7. Moses expressly records, that musical instruments were made before the Flood; and that Jubal, the seventh in descent from Adam, by his eldest son Cain, " was the father (instructor) of all such as handle the harp and organ." Gen. iv. 21. Most nations have introduced music into their religious ceremonies. The art was early admitted into the rites of the Egyptians and Hebrews, and constituted a considerable part of the Grecian and Roman religious service. It soon obtained an introduction into the Christian church, as the Acts of the Apostles discover in many passages. The chanting of psalms was introduced into the western churches by St. Ambrose, about A. D. 350, and was improved by St. Gregory the Great, in the year 600. In England, music was first employed in the church service by St. Augustine, and afterwards much improved by St. Dunstan, who was himself an eminent musician, and first furnished the English churches with the organ. The first organ seen in France was sent from Constantinople, in 757, as a present to king Pepin, from the emperor Constantine V. It became frequent in Italy, Germany, and England, during the tenth century.

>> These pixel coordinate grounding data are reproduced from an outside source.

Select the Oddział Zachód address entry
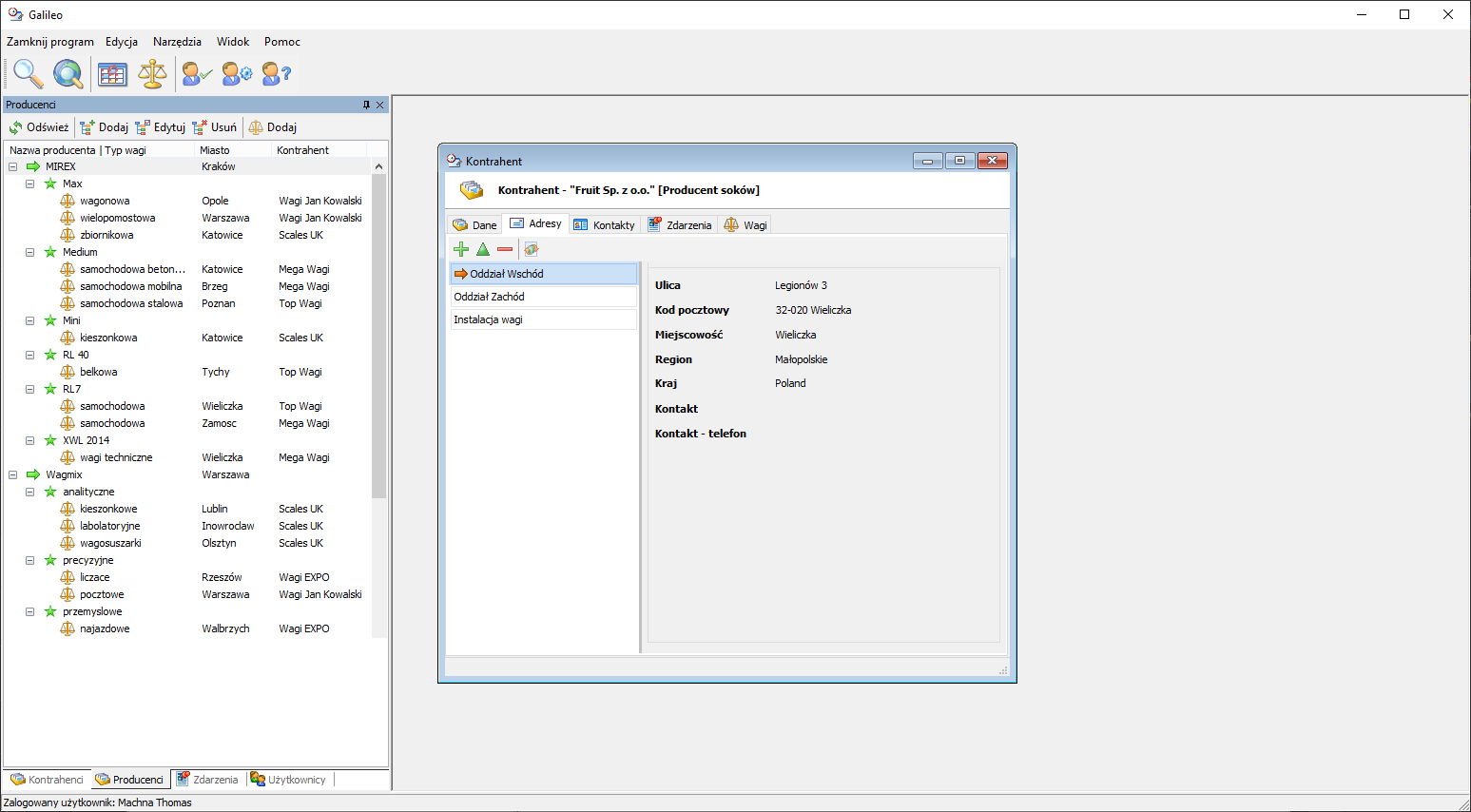Viewport: 1471px width, 812px height. (x=542, y=297)
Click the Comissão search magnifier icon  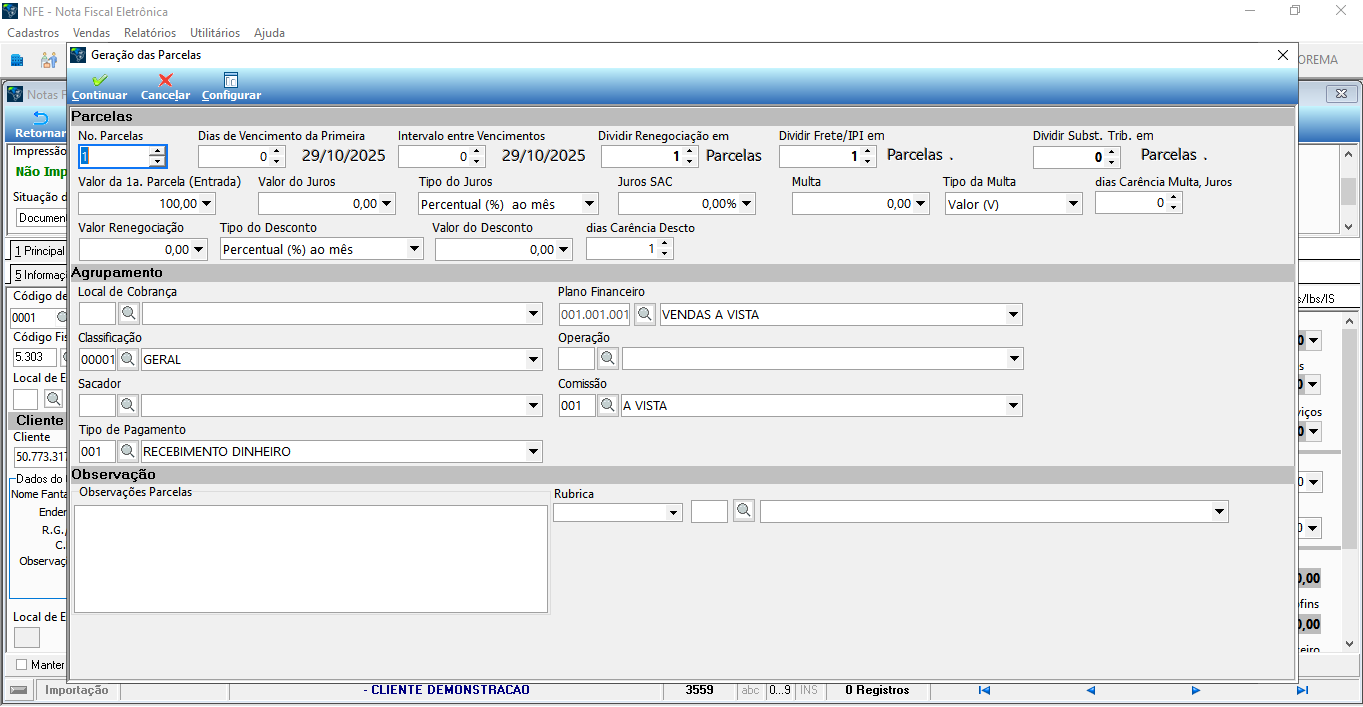pyautogui.click(x=608, y=405)

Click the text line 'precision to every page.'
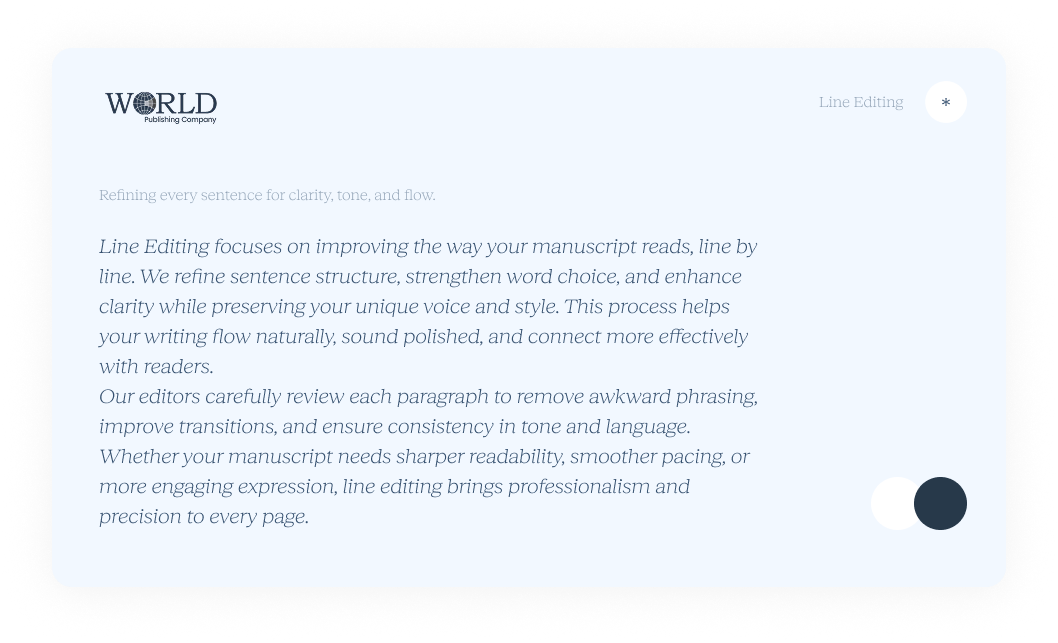click(203, 516)
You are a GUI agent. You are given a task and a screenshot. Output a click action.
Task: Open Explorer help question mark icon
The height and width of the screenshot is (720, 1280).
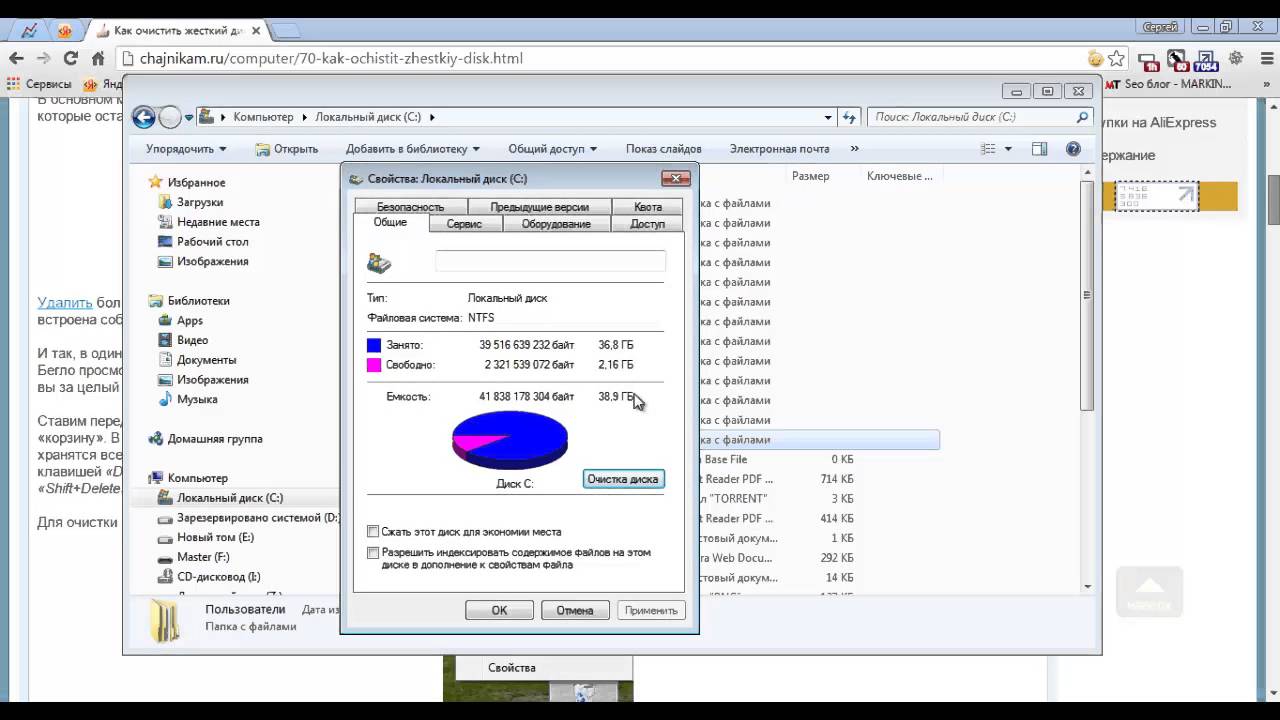click(x=1073, y=149)
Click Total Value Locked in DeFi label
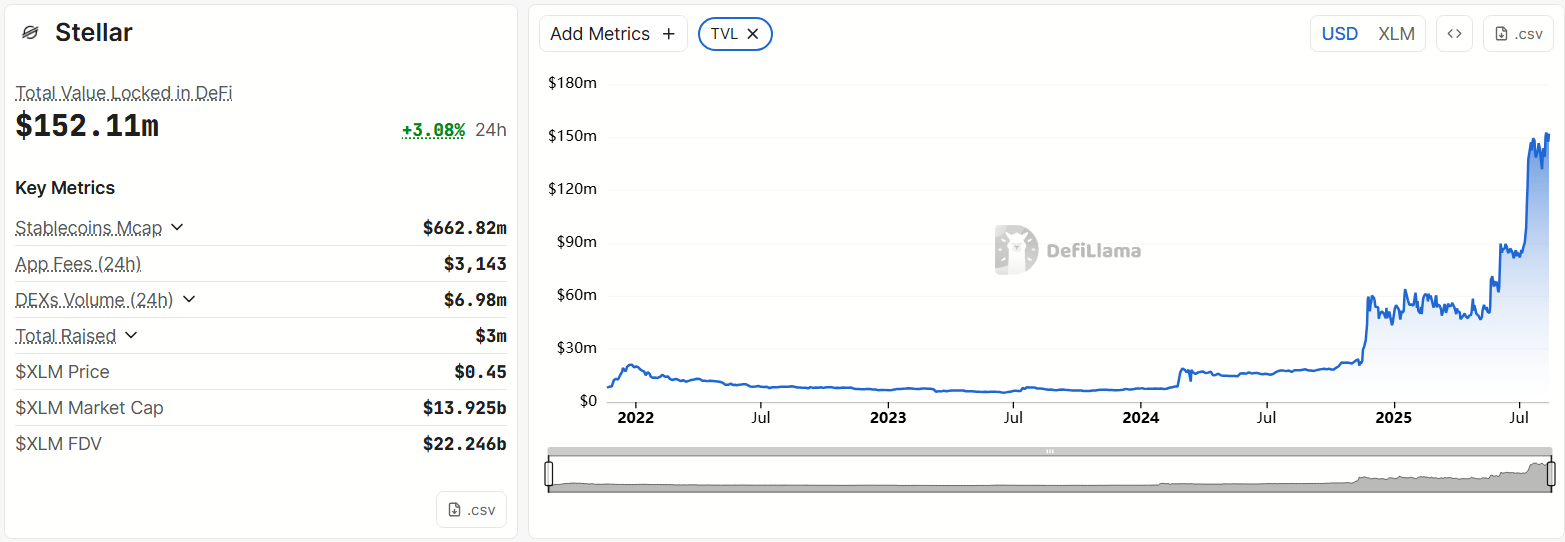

8. In musical compositions, for the church, England appears to have borne away the palm from every other country. Tallis and Bird, who flourished in the sixteenth century, are denominated the fathers of our genuine and national church music. Tallis is considered, by historians, as one of the greatest musicians, not only of this country, but of Europe; he was the composer of the pieces and responses used in our cathedrals to the present day, and with his pupil Bird, is justly stiled the pride of our country and honour of his profession. The names also of Bull, Blow, Orlando, Gibbons, H. Purcell, Croft, Boyce, &c, will

be ever held in veneration by all lovers of church music. For specimens of these authors' works see Dr. Boyce's "Cathedral Music."

9. The English, from the invasion of the Saxons to that era, in which they imbibed the art, and copied the manner of the Italians, had a kind of music which neither pleased the soul, nor charmed the ear. The primitive music of the French, deserves no higher panegyric. Of all the barbarous nations, the Scots and Irish seem to have possessed the most affecting original music. The Scottish music consists of a melody characterized by tenderness, which melts the soul to a pleasing, pensive languor. Their martial music consists either in marches, which were played before the chieftains, in imitation of the battles which they fought, or in lamentations for the catastrophes of war, and the extinction of families. The pibroch, or imitation of battles, is wild and abrupt in its transitions, and various and desultory in its movements; and the hearer is irresistibly impressed with all the rage of precipitate courage, notwithstanding the rudeness of the accent by which it is kindled. Their pastoral music forms a striking contrast; its accents are plaintive yet soothing, and its modulations are natural and agreeable. Irish music is the native expression of grief and melancholy.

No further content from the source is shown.